## REQUIRED ACTION
Show all lines of the listing that contain the word "field".

## DATA EXCERPTS
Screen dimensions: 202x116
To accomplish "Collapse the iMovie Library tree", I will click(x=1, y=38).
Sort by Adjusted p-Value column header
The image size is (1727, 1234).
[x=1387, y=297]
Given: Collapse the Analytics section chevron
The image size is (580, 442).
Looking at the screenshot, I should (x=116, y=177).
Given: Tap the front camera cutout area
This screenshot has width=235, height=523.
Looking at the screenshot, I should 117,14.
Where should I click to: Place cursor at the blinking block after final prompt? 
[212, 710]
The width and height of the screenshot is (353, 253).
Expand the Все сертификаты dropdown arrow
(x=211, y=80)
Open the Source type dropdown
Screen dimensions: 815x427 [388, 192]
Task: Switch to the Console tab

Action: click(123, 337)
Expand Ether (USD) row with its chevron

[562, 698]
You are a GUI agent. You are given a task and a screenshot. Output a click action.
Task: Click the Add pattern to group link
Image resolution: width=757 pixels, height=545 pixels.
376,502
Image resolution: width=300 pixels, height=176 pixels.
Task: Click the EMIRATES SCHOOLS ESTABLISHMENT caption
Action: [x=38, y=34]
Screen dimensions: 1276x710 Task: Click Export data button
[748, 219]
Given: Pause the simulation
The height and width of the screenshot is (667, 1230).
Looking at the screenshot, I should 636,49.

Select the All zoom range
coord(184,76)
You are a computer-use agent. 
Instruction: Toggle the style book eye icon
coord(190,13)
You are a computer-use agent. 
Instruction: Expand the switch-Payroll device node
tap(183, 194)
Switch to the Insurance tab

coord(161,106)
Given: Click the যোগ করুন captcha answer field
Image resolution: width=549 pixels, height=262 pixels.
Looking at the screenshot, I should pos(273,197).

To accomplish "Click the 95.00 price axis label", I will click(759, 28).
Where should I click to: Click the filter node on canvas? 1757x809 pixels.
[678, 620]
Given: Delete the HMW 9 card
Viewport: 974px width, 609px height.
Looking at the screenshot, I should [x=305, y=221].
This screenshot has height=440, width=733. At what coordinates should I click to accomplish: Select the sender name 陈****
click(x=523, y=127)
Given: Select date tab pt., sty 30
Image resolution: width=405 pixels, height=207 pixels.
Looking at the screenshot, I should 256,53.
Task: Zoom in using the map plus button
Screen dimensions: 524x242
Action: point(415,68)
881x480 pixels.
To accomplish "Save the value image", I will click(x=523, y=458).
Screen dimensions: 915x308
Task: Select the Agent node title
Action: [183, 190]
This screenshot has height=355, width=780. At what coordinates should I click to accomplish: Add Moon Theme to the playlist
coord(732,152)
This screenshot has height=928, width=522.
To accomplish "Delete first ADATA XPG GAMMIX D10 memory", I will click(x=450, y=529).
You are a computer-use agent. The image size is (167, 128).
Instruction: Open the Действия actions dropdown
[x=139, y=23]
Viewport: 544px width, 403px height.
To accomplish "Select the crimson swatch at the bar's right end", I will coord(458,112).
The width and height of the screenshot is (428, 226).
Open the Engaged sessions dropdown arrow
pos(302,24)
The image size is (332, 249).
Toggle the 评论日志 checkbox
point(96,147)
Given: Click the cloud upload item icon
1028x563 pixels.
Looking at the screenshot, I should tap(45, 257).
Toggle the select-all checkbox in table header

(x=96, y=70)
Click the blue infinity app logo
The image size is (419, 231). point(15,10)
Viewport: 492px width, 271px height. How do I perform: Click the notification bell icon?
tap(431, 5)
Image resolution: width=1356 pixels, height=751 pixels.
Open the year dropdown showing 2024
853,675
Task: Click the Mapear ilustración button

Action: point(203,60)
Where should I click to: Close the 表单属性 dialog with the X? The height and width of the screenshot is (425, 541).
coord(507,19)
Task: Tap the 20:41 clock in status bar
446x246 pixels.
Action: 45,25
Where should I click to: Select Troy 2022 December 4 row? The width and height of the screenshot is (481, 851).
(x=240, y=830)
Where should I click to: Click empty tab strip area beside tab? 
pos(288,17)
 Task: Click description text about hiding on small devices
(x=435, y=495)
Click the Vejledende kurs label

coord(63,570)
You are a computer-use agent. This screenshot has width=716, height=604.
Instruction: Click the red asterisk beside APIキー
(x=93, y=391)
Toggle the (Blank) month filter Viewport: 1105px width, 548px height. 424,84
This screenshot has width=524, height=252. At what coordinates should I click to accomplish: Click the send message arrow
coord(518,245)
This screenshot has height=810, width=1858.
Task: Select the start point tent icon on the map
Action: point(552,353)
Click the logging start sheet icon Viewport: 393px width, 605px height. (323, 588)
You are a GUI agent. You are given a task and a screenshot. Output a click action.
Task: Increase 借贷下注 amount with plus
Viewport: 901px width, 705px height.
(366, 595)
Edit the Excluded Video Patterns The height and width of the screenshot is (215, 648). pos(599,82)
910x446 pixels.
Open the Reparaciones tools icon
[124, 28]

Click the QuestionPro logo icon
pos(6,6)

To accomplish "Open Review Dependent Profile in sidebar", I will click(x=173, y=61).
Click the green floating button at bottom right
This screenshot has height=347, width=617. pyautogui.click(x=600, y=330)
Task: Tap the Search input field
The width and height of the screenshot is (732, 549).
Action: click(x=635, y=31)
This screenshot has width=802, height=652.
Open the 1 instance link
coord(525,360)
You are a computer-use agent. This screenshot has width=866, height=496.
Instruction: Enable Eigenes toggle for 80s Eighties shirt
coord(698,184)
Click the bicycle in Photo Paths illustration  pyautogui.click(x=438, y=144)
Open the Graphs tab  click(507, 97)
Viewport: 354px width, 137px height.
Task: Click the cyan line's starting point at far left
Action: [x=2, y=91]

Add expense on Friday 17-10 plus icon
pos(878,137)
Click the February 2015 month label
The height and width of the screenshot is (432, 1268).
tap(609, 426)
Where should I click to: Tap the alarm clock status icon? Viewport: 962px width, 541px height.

## RESULT OF THE EXERCISE
Given: Click the যোগ করুন captcha answer field
Task: Tap the Search input field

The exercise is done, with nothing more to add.